#### PROBLEMA:
Continúa el texto de lectura sobre Amos Oz y el buen lector a partir de su última línea.

#### TEXTO DE LECTURA:

* * *

Supongo que es a eso a lo que se refiere Amos Oz cuando dice que el buen lector se debe mover entre el libro y él mismo y no entre el autor y el libro. Que no debe quedarse entre las fronteras de la creación y las de lo creado, sino moverse en el terreno de su propia interpretación. Porque hay tantos argumentos que respondan a un mismo título como lectores tenga el libro.

Llegado aquí, confesaré que no he empezado por segunda vez la lectura de Una historia de amor y oscuridad para sacar conclusiones de este tipo, sino para recordar los orígenes del enfrentamiento judeo-palestino, tan lamentablemente en boga desde hace un tiempo. Pero, cuando leo los mensajes de las grandes figuras de la literatura universal, me resulta imposible no detenerme en sus reflexiones, e incluso a veces, como hago ahora, traerlas a este blog. Quizá se trate de una "deformación profesional". ¡Qué le vamos a hacer!

6 de marzo de 2024

Judíos y palestinos.

* * *

#### DATOS REGISTRADOS:
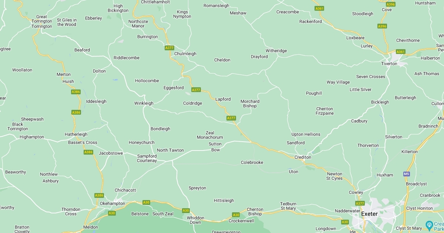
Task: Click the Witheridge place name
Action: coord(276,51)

* * *

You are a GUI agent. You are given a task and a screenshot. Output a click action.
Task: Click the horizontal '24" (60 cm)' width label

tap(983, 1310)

* * *

#### RESULTADO DEL EJERCICIO:
La historia del pueblo judío es tan compleja y de orígenes tan remotos, que resulta muy difícil entender lo que está sucediendo en el Próximo Oriente desde la creación del estado de Israel. En estos momentos estamos asistiendo a la cruel y sanguinaria guerra de Gaza, que en realidad es sólo una batalla más de una larga guerra que se inició cuando occidente bendijo la independencia del nuevo estado, sobre una región que desde la época de los romanos se denomina Palestina,  y que estuvo bajo administración británica a partir de la caída del Imperio Turco, tras la Primera Guerra Mundial, hasta 1948.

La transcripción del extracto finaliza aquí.